В первых отзывах критики на публикацию «Пирамиды» отразились растерянность и непонимание, что во многом объясняется не только крайней сложностью конструкции романа и плотностью его историко-культурных реалий, но И незавершенностью, длительным сроком написания, а затем поспешностью опубликования романа: «Редакторы шалели, записывая новые и новые варианты сцен, сочиняемых на слух...»49
«Пирамида» странная книга, с трудом поддающаяся критическому осмыслению»50, - писал один рецензент. «...Не каждый отважится «наводить критику» на патриарха нашей литературы. ...Не этими ли причинами, в частности, объясняется такое, мягко говоря, малозаинтересованное внимание критики к «Пирамиде»?»51 - замечает другой.
Однако при всей незавершенности произведения, замысел и его художественные особенности становятся более понятными при сравнении с редакциями «Вора», что позволяет лучше понять и общую идейно-творческую эволюцию, сопровождающую движение автора от одного романа к другому.
А.Казинцев определил жанр «Пирамиды», как классическую мениппею (термин введенный М. Бахтиным), где широко использованы элементы социальной утопии, путешествия, резкие переходы от Неба к преисподней, от верха к низу, вставные жанры (новеллы, письма, речи и пр.), злободневная публицистика52. Все эти художественные принципы в равной степени характерны и для художественного построения «Вора».
Герой «Вора» Векшин отправляется из Москвы в родную деревню, встречается и с подонками общества, и с его социальными выдвиженцами. В «Пирамиде» о. Матвей Лоскутов также предпринимает путешествие по стране, где сталкивается с людьми из самых разных социальных слоев. Беседы Фирсова из «Вора» с Векшиным, Доломановой или Агеем находят свое продолжение в разговорах о. Матвея с Шатаницким и Вадимом Лоскутовым, Никанора Шамина и автора - это философские диалоги и монологи, где герои, независимо от их социального положения, способны мыслить категориями и образами, какие доступны лишь людям высокого интеллектуального развития и широкой эрудиции. Герои «Вора» и «Пирамиды» очень редко обрисовываются в конкретно-бытовых ситуациях и гораздо чаще обретают свою характерность в категориях обобщенно-философских. Если в «Воре» все герои романа тянутся к Пчхову, то в «Пирамиде» такая же роль предоставлена о. Матвею.
Многие страницы романов «Вор» и «Пирамида» посвящены искусству. Если в «Воре» два сюжета - история участия Векшина в Гражданской войне и его воровские похождения - вписаны в третий, в историю создания Фирсовым повести о Мите Смуровом, то в «Пирамиде» не менее сложная композиция вбирает в себя роман о романе - страницы произведения Вадима Лоскутова о строительстве гигантского памятника Сталину, изъятые у старшего поповича чекистами.
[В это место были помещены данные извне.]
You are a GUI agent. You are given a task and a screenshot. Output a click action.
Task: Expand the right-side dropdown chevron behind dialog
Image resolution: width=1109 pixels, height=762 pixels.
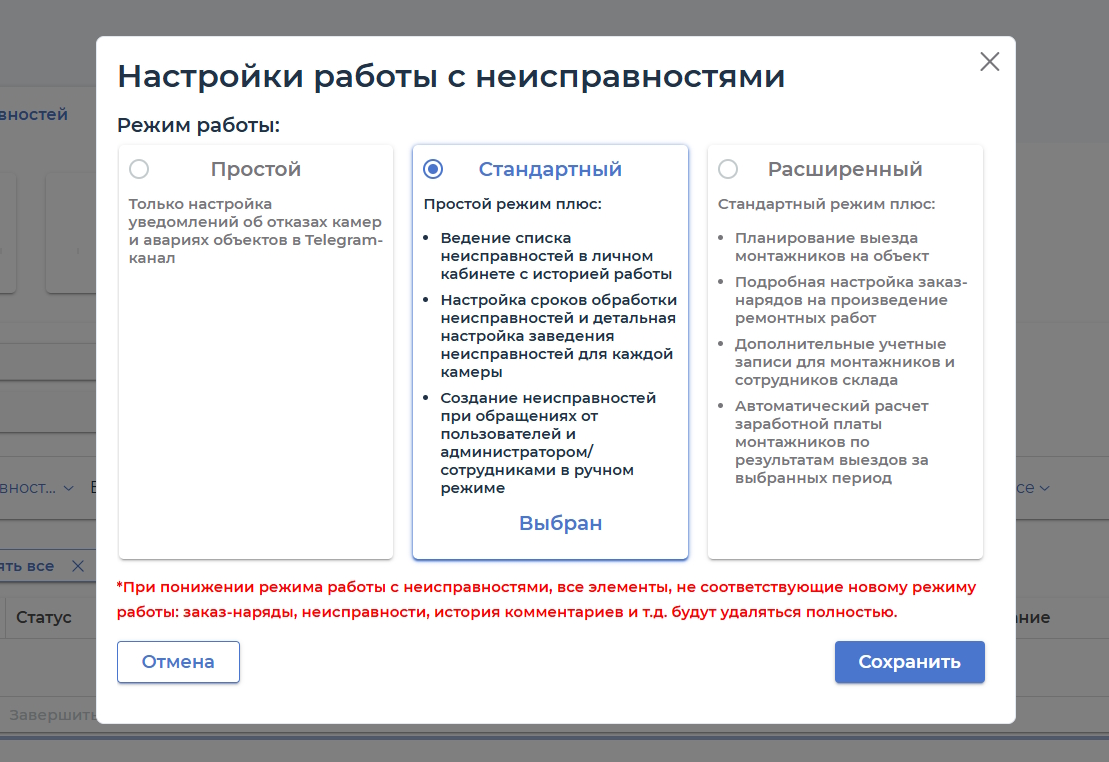[1044, 488]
Кроме того, в подземном дворце Юлии Козарской, возведенном силой ее воображения и чудодейством ангела Дымкова, разворачивается пародийная галерея мировых памятников живописи и скульптуры, где все «творения» тщеславной актрисы являют лишь мертвые копии с известных шедевров.
Тема нравственной деградации двух главных героев в разных романах столь же «параллельна». В «Воре» эгоцентризм Векшина делает несчастными всех окружающих его людей (Машу Доломанову, связавшую свою жизнь с убийцей; Зину Балуеву, его сожительницу; Саньку Велосипеда и его жену, которым Векшин из эгоизма отказывает в попытке устроить собственную судьбу вне воровской среды) и наконец приводит к полной изоляции бывшего командира Красной армии даже в кругу своих нынешних поделыциков по ремеслу. В «Пирамиде» Вадим Лоскутов, однажды отступившись от Бога, затем отступается от отца, всю жизнь посвятившего служению Богу. А отступничество старшего сына приводит к нравственному страданию сестры Дуни и к моральному надлому младшего брата.
Следует заметить, что многие персонажи «Пирамиды» тождественны и героям других леоновских произведений (так, «арестантская» судьба поповича Вадима Лоскутова чем-то повторяет «каторжанскую» судьбу Петра Быхалева, сына купца, впоследствии продкомиссара, убитого мужиками в «Барсуках»).
Немец Пегль - все его звали Пугль, - старый клоун и бывший воздушный акробат из романа «Вор», приютивший Таню Векшину, сестру Митьки Векшина, напоминает старика Дюрсо, представляющего в «Пирамиде» - вместе с дочерью Юлей Козарской - цирковую династию Бамбалских.
Обращает на себя внимание сходство некоторых деталей романов. Эпизод, когда Митька Векшин, деревенским мальчонкой, съел шоколадную бутылочку, полученную милостью судьбы, и каялся со слезами, а Маша его утешала, «рифмуется» с эпизодом из «Пирамиды», где, будучи четырнадцатилетним подростком, сын прачки при доме Бамбалских и будущий кинорежиссер Евгений Оттонович Сорокин не сдержался и съел хозяйское пирожное на глазах у маленькой Юлии Козарской, что впоследствии вылилось в сложные душевные коллизии персонажей. Кинематографические опыты двух героинь разных романов, Доломановой и Козарской, тоже имеют нечто общее.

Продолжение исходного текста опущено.